Several low-kV CTA studies have previously demonstrated good image quality with reduced contrast medium volume due to increased iodine attenuation [1, 3, 4]. However, to our knowledge, no prior studies have investigated ATVS vis-a-vis contrast medium reduction. In our study, we adjusted the contrast medium amount to the tube voltage and obtained intravascular attenuation sufficient for diagnosis in 99.6 % of CCTA studies. Suboptimal distal attenuation was observed in only one case (70 kV, BMI 22.3 kg/m2). The tube voltage reduction from ≥100 to 70 kV enabled a contrast medium reduction of 37.5 %. These results demonstrate that ATVS is an effective tool for both radiation dose and contrast medium reduction.

ATVS is a fully-automated algorithm that adjusts tube voltages not only to patient size, but also according to a combination of an individual patient’s attenuation profile determined by the scout image, information on patient habitus, and the type of examination [7, 15]. This may explain why plotting BMI and effective chest diameter against tube voltage only showed a moderately positive correlation. However, mean BMI and effective diameter, which are commonly used for calculating SSDE [22, 28], showed a continuous increase from 70 kV to 120 kV. A stronger correlation was found for tube voltage and BMI than for tube voltage and effective diameter. Using these results, coupled with the fact that BMI values can usually be obtained more simply than effective diameter, we suggest using the proposed BMI thresholds to define an appropriate tube voltage if ATVS is not available. In this study, we did not increase tube voltages above 120 kV even in morbidly obese patients, even though higher tube voltages have been proposed for CCTA in obese patients [29, 30].

We acknowledge that this study has several limitations. First, we did not compare the diagnostic performance of CCTA versus invasive catheter angiography to detect significant coronary artery stenosis. Second, our results are currently only valid for third generation DSCT with the dose reduction techniques. Third, gender composition between groups was inhomogeneous, showing possible influences of breast tissue attenuation on the acquisition settings. Lastly, a fixed contrast agent volume was arbitrarily chosen for each kV level. Further investigations are necessary to more systematically define optimal contrast medium volumes for low-kV CCTA studies.

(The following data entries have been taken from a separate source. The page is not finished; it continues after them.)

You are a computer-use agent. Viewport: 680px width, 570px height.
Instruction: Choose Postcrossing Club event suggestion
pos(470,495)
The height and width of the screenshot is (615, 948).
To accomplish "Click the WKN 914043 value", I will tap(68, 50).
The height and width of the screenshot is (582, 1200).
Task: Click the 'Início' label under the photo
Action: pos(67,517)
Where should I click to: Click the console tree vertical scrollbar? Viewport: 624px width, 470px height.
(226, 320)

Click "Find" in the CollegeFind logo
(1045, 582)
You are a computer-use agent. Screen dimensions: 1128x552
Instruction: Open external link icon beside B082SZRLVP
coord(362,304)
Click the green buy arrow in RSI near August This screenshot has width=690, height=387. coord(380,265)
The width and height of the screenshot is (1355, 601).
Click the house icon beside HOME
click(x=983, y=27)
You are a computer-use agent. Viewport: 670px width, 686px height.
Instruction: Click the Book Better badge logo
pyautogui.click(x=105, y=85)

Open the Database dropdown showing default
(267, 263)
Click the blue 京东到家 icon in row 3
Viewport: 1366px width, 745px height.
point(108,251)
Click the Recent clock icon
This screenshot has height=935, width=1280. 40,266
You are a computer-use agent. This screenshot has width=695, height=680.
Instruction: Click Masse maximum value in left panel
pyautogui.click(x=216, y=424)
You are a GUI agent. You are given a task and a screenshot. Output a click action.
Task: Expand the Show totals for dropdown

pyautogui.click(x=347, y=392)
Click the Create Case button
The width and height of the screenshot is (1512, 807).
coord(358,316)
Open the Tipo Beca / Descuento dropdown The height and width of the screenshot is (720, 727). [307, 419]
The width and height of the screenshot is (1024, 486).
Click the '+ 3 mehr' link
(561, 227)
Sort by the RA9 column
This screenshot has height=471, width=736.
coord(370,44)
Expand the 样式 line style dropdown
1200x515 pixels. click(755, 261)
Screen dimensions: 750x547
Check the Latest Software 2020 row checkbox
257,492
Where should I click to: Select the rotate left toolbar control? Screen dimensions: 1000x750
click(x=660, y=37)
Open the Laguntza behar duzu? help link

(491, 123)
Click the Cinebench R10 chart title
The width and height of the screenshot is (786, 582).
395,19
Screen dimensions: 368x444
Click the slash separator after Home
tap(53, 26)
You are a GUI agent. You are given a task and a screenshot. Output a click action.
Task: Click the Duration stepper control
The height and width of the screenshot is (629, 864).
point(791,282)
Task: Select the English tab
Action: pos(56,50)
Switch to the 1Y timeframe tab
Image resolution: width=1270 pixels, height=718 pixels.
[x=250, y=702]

In conclusion, our results demonstrate that ATVS is an efficient algorithm facilitating individual tube-voltage adaptation at CCTA resulting in significantly reduced radiation dose while maintaining image quality. In addition, contrast medium volumes can be adjusted according to the automatically selected tube voltage, reducing contrast medium requirements at low-kV studies.